— Exercise —
In your answer, transcribe all of the data exactly.

#### Records for this exercise ####

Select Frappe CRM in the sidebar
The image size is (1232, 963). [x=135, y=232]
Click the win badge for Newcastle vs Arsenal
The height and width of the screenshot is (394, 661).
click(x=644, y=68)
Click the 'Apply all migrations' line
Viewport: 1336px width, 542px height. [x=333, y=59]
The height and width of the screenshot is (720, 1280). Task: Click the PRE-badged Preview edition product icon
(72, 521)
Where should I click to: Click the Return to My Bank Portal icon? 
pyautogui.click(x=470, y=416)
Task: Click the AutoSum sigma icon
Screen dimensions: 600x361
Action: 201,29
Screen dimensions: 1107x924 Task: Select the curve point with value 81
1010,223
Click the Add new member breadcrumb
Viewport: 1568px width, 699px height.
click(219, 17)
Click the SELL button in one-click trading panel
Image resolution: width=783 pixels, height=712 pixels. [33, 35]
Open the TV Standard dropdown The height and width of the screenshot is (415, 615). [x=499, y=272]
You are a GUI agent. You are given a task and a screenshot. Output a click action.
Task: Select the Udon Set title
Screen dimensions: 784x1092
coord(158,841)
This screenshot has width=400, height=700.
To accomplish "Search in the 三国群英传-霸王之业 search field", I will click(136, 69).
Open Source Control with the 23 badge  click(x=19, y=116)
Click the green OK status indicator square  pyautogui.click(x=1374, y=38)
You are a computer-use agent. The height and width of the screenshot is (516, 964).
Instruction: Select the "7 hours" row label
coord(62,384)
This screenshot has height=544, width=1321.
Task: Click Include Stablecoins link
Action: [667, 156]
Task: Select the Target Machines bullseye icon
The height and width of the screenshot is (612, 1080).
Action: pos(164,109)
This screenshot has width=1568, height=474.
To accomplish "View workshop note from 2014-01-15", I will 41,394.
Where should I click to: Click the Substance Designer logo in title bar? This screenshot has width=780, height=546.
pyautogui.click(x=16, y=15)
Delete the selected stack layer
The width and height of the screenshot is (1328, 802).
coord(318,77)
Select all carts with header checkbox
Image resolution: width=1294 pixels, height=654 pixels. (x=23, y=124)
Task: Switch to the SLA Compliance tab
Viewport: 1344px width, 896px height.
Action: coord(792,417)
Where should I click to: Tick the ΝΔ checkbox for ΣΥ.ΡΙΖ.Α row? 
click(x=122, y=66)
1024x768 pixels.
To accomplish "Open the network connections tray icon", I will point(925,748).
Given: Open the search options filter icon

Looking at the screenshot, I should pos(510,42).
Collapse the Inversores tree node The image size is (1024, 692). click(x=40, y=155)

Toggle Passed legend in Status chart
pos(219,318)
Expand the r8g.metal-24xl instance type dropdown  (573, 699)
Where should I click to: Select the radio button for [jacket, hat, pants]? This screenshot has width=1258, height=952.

####

— Exercise response —
Select Frappe CRM in the sidebar
The image size is (1232, 963). [x=135, y=232]
Click the win badge for Newcastle vs Arsenal
The height and width of the screenshot is (394, 661).
click(x=644, y=68)
Click the 'Apply all migrations' line
Viewport: 1336px width, 542px height. [x=333, y=59]
The height and width of the screenshot is (720, 1280). Task: Click the PRE-badged Preview edition product icon
(72, 521)
Where should I click to: Click the Return to My Bank Portal icon? 
pyautogui.click(x=470, y=416)
Task: Click the AutoSum sigma icon
Screen dimensions: 600x361
Action: 201,29
Screen dimensions: 1107x924 Task: Select the curve point with value 81
1010,223
Click the Add new member breadcrumb
Viewport: 1568px width, 699px height.
click(219, 17)
Click the SELL button in one-click trading panel
Image resolution: width=783 pixels, height=712 pixels. [33, 35]
Open the TV Standard dropdown The height and width of the screenshot is (415, 615). [x=499, y=272]
You are a GUI agent. You are given a task and a screenshot. Output a click action.
Task: Select the Udon Set title
Screen dimensions: 784x1092
coord(158,841)
This screenshot has width=400, height=700.
To accomplish "Search in the 三国群英传-霸王之业 search field", I will click(136, 69).
Open Source Control with the 23 badge  click(x=19, y=116)
Click the green OK status indicator square  pyautogui.click(x=1374, y=38)
You are a computer-use agent. The height and width of the screenshot is (516, 964).
Instruction: Select the "7 hours" row label
coord(62,384)
This screenshot has height=544, width=1321.
Task: Click Include Stablecoins link
Action: [667, 156]
Task: Select the Target Machines bullseye icon
The height and width of the screenshot is (612, 1080).
Action: pos(164,109)
This screenshot has width=1568, height=474.
To accomplish "View workshop note from 2014-01-15", I will 41,394.
Where should I click to: Click the Substance Designer logo in title bar? This screenshot has width=780, height=546.
pyautogui.click(x=16, y=15)
Delete the selected stack layer
The width and height of the screenshot is (1328, 802).
coord(318,77)
Select all carts with header checkbox
Image resolution: width=1294 pixels, height=654 pixels. (x=23, y=124)
Task: Switch to the SLA Compliance tab
Viewport: 1344px width, 896px height.
Action: coord(792,417)
Where should I click to: Tick the ΝΔ checkbox for ΣΥ.ΡΙΖ.Α row? 
click(x=122, y=66)
1024x768 pixels.
To accomplish "Open the network connections tray icon", I will point(925,748).
Given: Open the search options filter icon

Looking at the screenshot, I should pos(510,42).
Collapse the Inversores tree node The image size is (1024, 692). click(x=40, y=155)

Toggle Passed legend in Status chart
pos(219,318)
Expand the r8g.metal-24xl instance type dropdown  (573, 699)
Where should I click to: Select the radio button for [jacket, hat, pants]? This screenshot has width=1258, height=952.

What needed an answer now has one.